WORK TO BE COMPLETED -> Could you copy out the entries below, from the line that contains "828x619 pixels." through the line that contains "Viewport: 642px width, 406px", both included, leaving out the pictures?

RECORDS ->
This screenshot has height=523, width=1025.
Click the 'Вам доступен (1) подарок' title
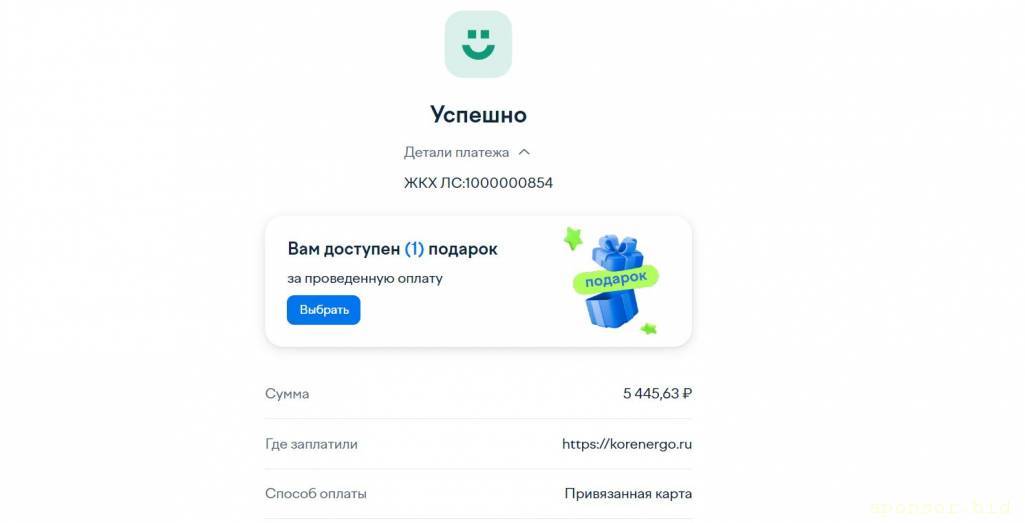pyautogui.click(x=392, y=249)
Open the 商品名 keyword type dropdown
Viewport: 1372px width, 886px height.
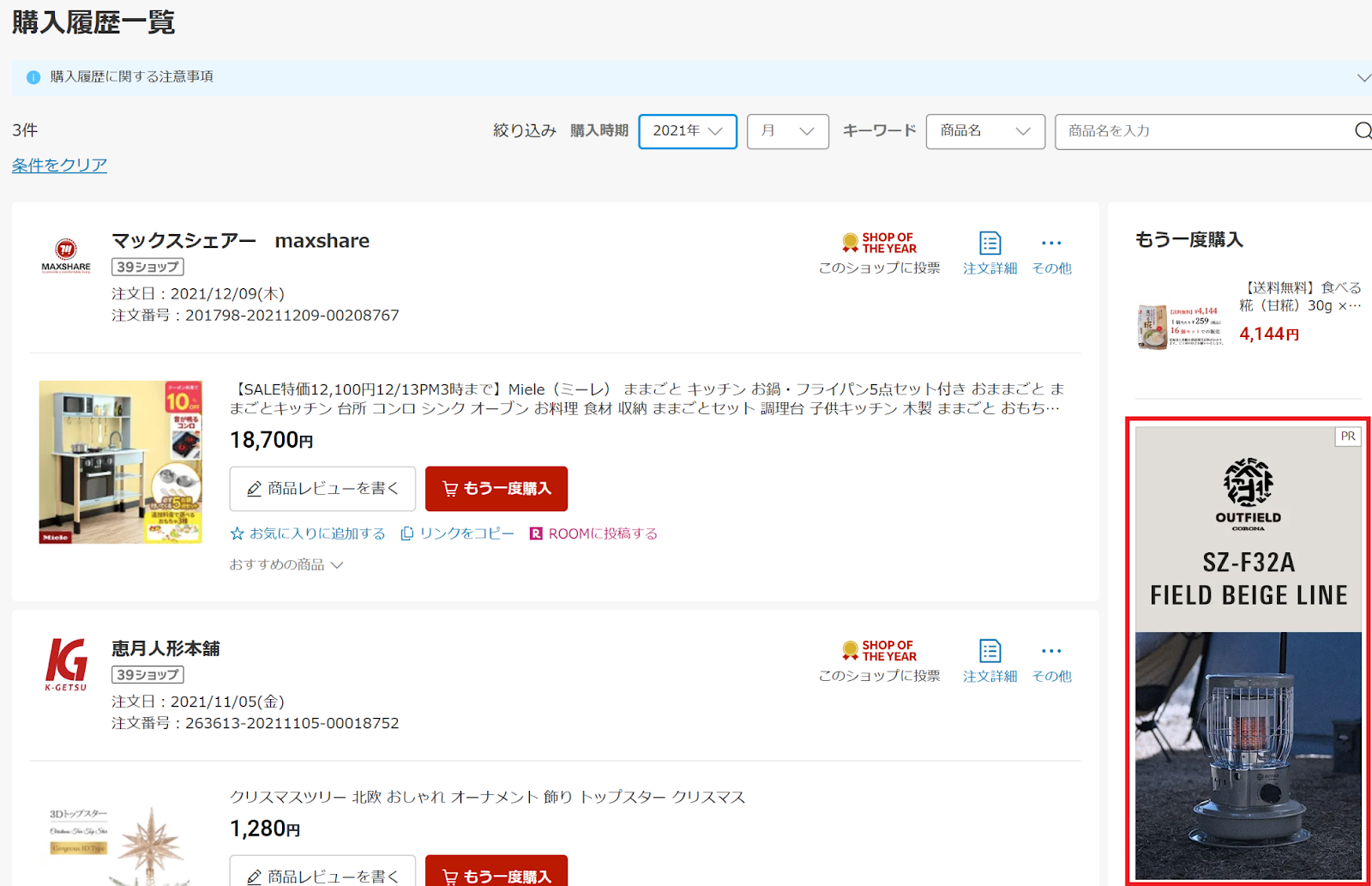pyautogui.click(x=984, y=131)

--

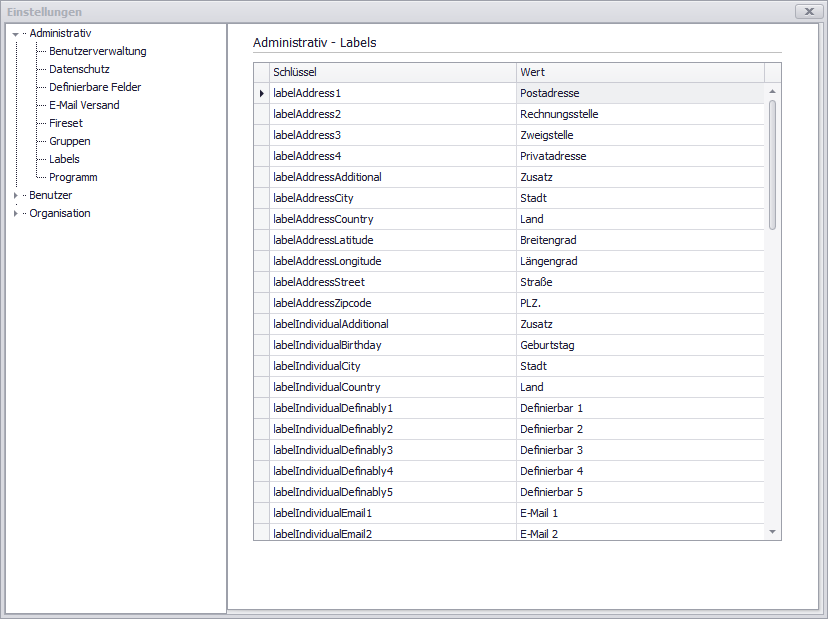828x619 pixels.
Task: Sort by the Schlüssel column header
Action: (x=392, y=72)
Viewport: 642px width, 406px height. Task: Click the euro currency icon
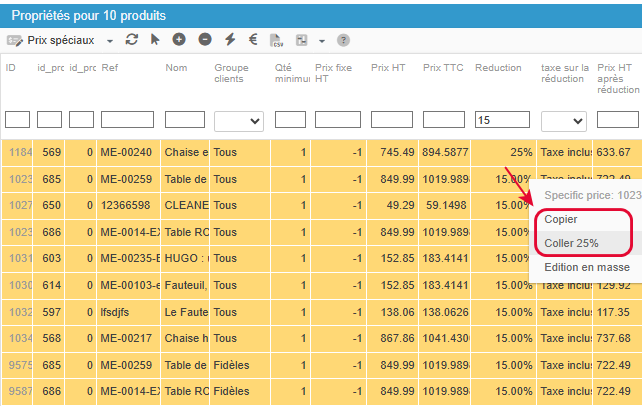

...

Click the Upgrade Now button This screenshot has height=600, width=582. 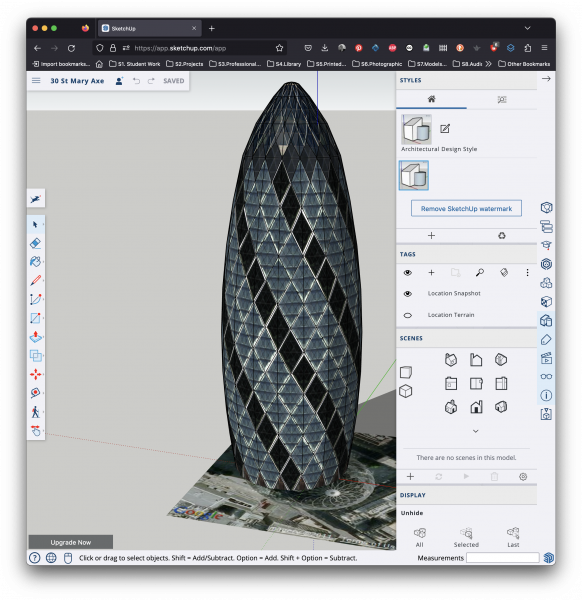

SOLUTION FOR THIS PROBLEM ->
828x619 pixels.
Task: Sort by the Schlüssel column header
Action: (x=392, y=72)
Viewport: 642px width, 406px height. Task: Click the euro currency icon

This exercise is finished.